Carrefour retombe, l'Etat semble s'opposer à un rachat et le marché reste sceptique

Carrefour retombe, l'Etat semble s'opposer à un rachat et le marché reste sceptique©Boursier.com

Boursier.com, publié le jeudi 14 janvier 2021 à 09h29

Carrefour recule de 7% à 16,3 euros en ce début de séance, bien en deçà des 20 euros offerts par Alimentation Couche-Tard. Porté hier par l'annonce d'une approche amicale du Canadien, le titre du distributeur rechute alors que le marché semble avoir du mal à croire à un rachat pur et simple du géant français par la firme québécoise spécialisée dans les magasins de proximité et les stations d'essence. "L'essentiel de l'activité de Carrefour est l'épicerie et les hypermarchés", affirme par exemple Jennifer Bartashus, analyste chez Bloomberg Intelligence. "Comment cela s'inscrit-il dans le modèle de fonctionnement de Couche-Tard d'une manière qui ait du sens ?".

"Couche-Tard pourrait-il prendre cette mesure parce que les occasions d'acquérir des c-stores à des prix raisonnables se font de plus en plus rares ou est-ce pour diversifier l'entreprise en la détournant du carburant ?" s'interroge de son côté Michael Van Aelst, analyste chez TD Securities. "Un saut dans les supermarchés n'est pas un mouvement que nous avions prévu".

D'autant qu'en plus du scepticisme des analystes, l'Etat français s'est montré réticent à une telle opération. Bien qu'il ne détienne pas de participation au capital de Carrefour, Bercy peut invoquer la loi Pacte pour faire prévaloir l'argument de la souveraineté alimentaire.
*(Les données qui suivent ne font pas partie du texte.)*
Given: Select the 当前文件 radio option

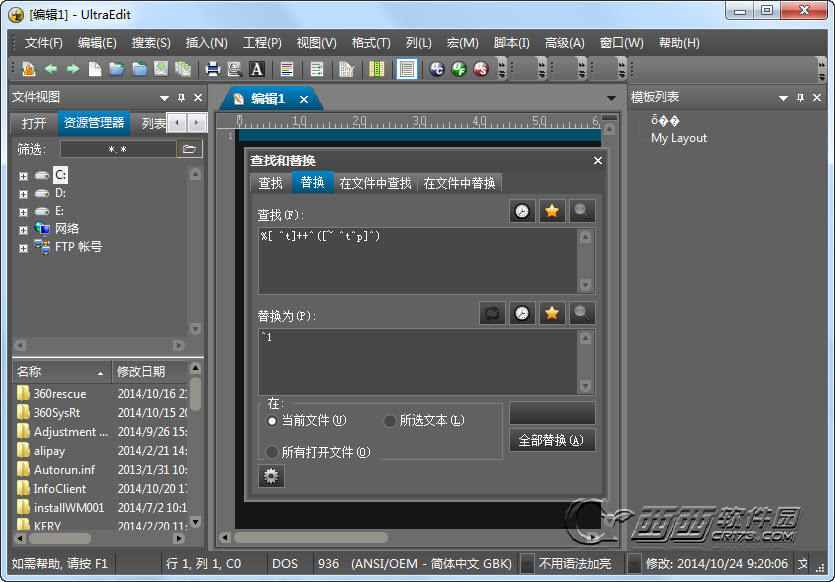Looking at the screenshot, I should coord(272,421).
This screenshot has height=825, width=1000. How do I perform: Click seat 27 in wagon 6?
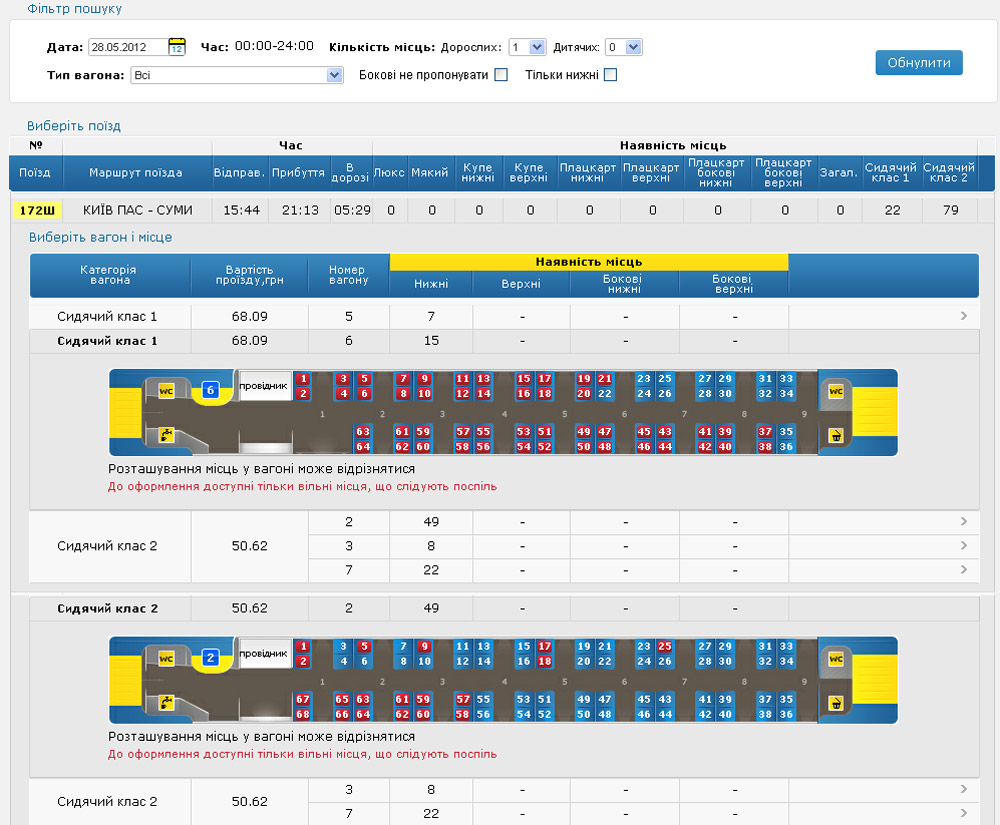pyautogui.click(x=705, y=379)
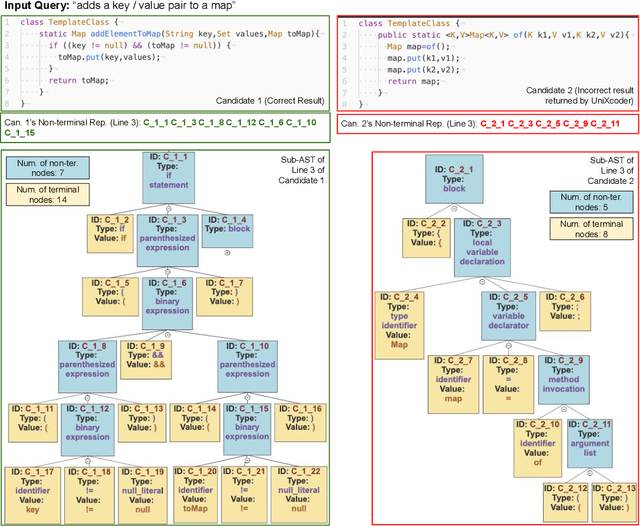This screenshot has height=526, width=640.
Task: Collapse the C_2_9 method invocation subtree
Action: [566, 411]
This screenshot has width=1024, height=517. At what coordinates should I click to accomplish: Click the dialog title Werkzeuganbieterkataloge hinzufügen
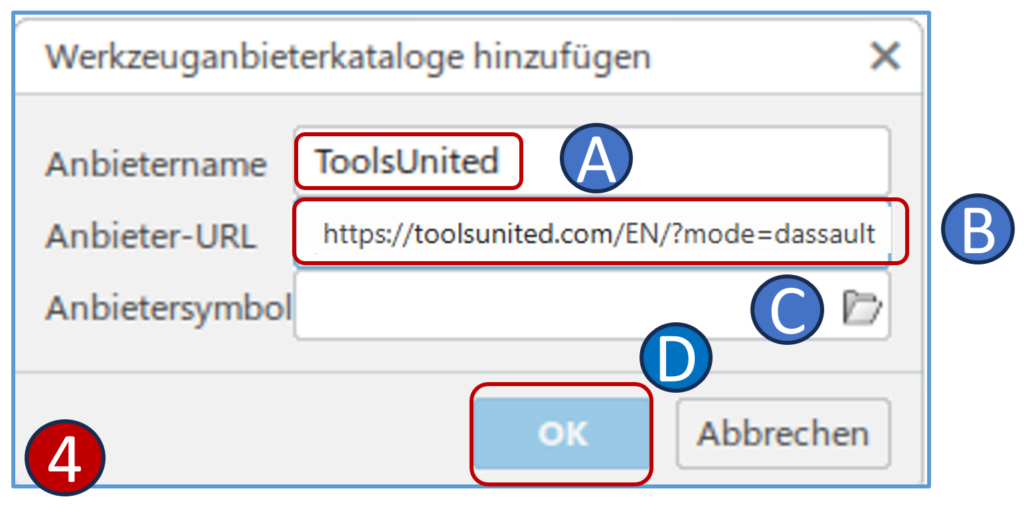coord(348,57)
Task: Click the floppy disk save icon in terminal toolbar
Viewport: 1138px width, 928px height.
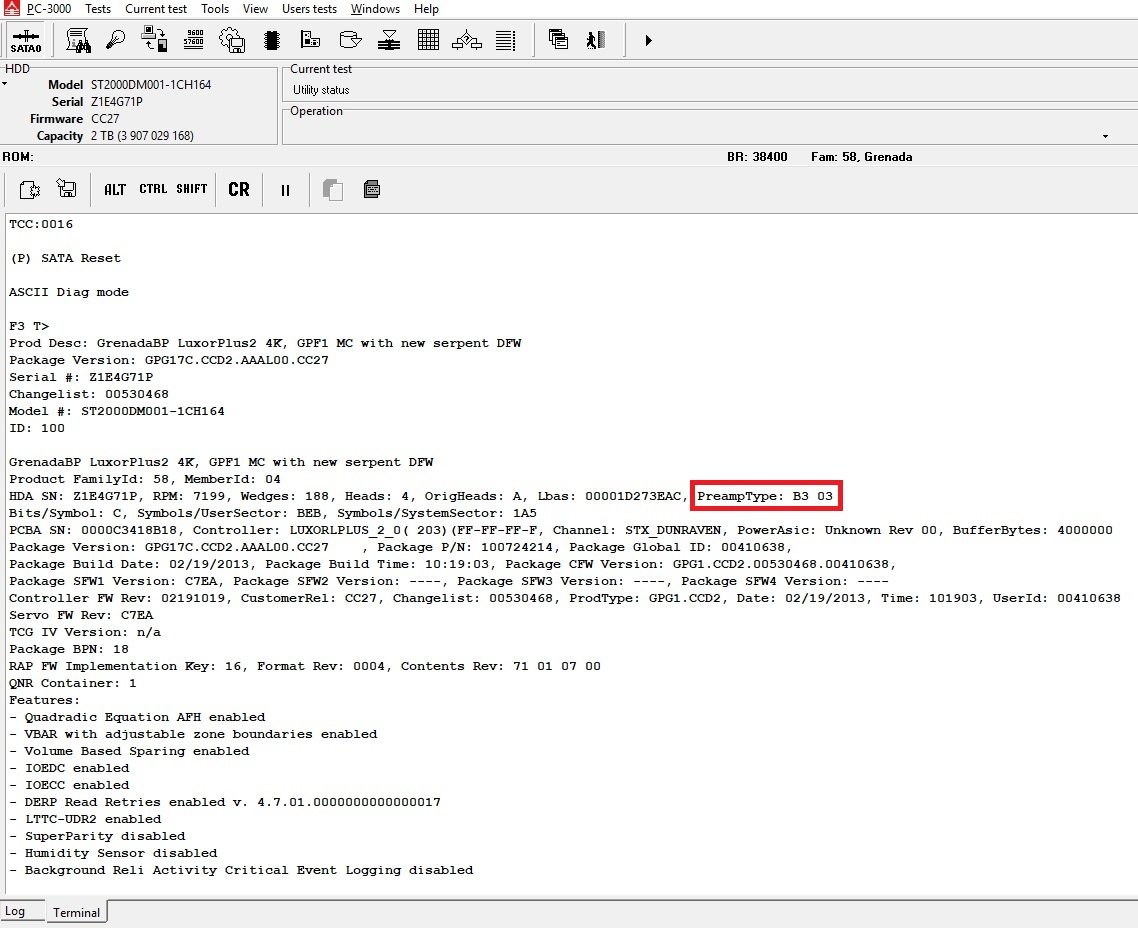Action: 67,189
Le ministre de l'Economie et des Finances, Bruno Le Maire, a ainsi exprimé mercredi soir ses réserves sur l'offre de rachat de 20 milliards d'euros "A priori, je ne suis pas favorable à cette opération", a ainsi déclaré le ministre dans l'émission télévisée "C à Vous". Le ministre a qualifié Carrefour de "chaînon essentiel dans la sécurité alimentaire des Français, dans la souveraineté alimentaire" et a estimé que le distributeur français disposait des atouts nécessaires pour faire évoluer son modèle. Bruno Le Maire a souligné que Bercy est prêt à accompagner le groupe dans cette transformation.

La ministre du Travail s'est également dite opposée à une telle transaction, évoquant l'importance du groupe de distribution dans la sécurité des chaînes d'approvisionnement alimentaires en France. "Je suis favorable à ce qu'il n'y ait pas de remise en cause de l'actionnariat actuel de Carrefour pour qu'il puisse poursuivre sa stratégie, donc opposée à un rachat", a affirmé Elisabeth Borne sur 'Europe 1'.

Bryan Garnier sort un peu du lot ce matin et affiche un certain optimisme sur la réussite de l'opération. Couche-Tard a confirmé qu'il a déjà soumis une offre non contraignante à hauteur de 20 euros par action Carrefour. "Cela signifie que les discussions ont commencé en 2020 contrairement à ce que Carrefour avait suggéré par sa formulation 'discussions très préliminaires'. Nous comprenons que Couche-Tard a rencontré plusieurs détaillants alimentaires français en octobre 2020 avant d'entamer des discussions avec Carrefour". Le broker estime ainsi la probabilité de parvenir à un compromis supérieure à 50%.

Il évoque donc la première offre déjà soumise, considère que M.Bompard est disposé à conclure un accord car il est un 'deal maker' et une vente impliquerait une sortie positive pour lui, et ne voit aucune réticence de la part des organismes antitrust ou du gouvernement français étant donné l'absence de chevauchement et de risque de licenciement à court terme (l'annonce faite par le ministre français des finances était plutôt d'être invité à la table des négociations, selon l'analyste). Enfin, il pense que tous les actionnaires principaux (c'est-à-dire les familles Moulin, Arnault et Diniz) seraient favorables à un tel accord tant que le prix reste supérieur à 20 euros par titre et est principalement en espèces, même si la plupart perdrait de l'argent étant donné leurs points d'entrée très élevés... Ainsi, si toutes les parties sont prêtes à aller de l'avant dans les discussions, les deux directions pourraient même déjà discuter d'un prix plus élevé qui pourrait atteindre 25 euros, conclut BG.